Le cas le plus emblématique est celui de iPhone. Apple nie « avoir jamais travaillé avec la NSA pour créer une backdoor dans ses produits, y compris les iPhone », Cependant, la NSA aurait essayé d'introduire dans le portable un logiciel espion à distance, on ne sait pas si elle il y est parvenue ou non. Par ailleurs, selon un expert informatique, Jacob Applebaum, la NSA avait développé un programme lui permettant d'intercepter les messages SMS ou de localiser un téléphone...BlackBerry, un autre portable réputé parmi les plus sûrs parce qu'étant l'un des plus fermés, est également dans le collimateur du magazine allemand. D'après un autre expert, Graham Cluley, les documents sur lesquels se fondent ces assertions datent de 2008. Dès lors, deux possibilités s'offrent : ou bien Apple a renforcé la sécurité de son iPhone ou alors la NSA a perfectionné ses outils jusqu'à prendre un contrôle total du téléphone.
Dell épinglé par un client
IBM n'est pas non plus épargné et l'un de ses actionnaires lui intente un procès. Non sur le fait que le programme PRISM porte atteinte aux libertés individuelles, mais parce que cette révélation lui a notamment fermé le marché chinois et que les résultats financiers s'en ressentent. HP, Juniper, Huawei, Dell ne sont pas non plus épargnés. Ce dernier a d'ailleurs adressé à l'un de ses clients, particulièrement remonté, une lettre d'excuses pour les soucis occasionnés par cette affaire.

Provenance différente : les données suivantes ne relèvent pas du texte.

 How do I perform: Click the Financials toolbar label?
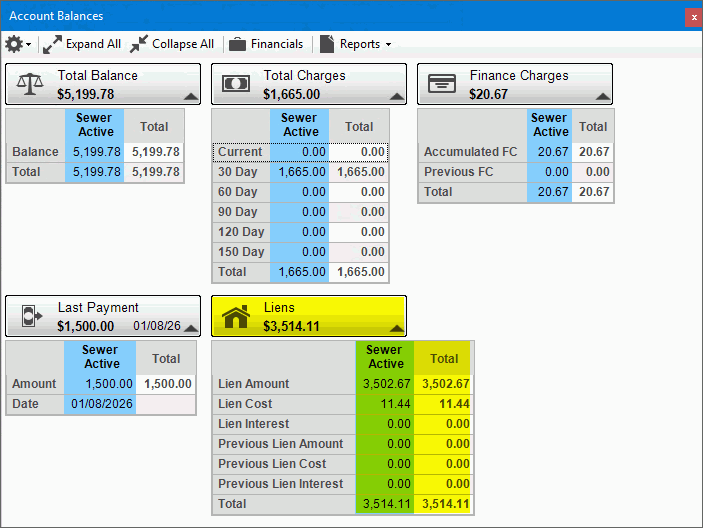tap(277, 44)
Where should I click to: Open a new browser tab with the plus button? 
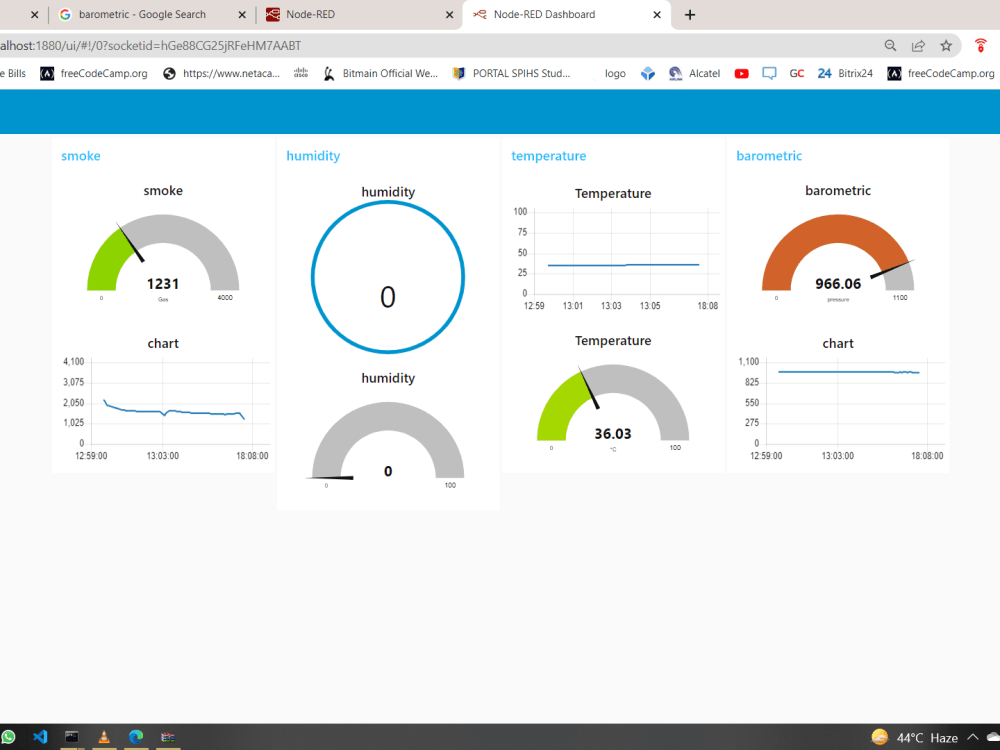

De leur côté Microsoft, Yahoo et Google affirment avoir pris les devants, en annonçant qu'elles pensaient passer au chiffrement intégral les données de leurs clients avec des clés de 2048 bit. Mais cela suffira-t-il à contrer la NSA ? Des spécialistes pensent que l'agence travaille sur un ordinateur quantique dont la puissance de calcul, démultipliée, lui permettait de casser n'importe quel code. Bien qu'ils estiment qu'il y ait encore loin de la coupe aux lèvres, Big Brother n'est pas encore mort.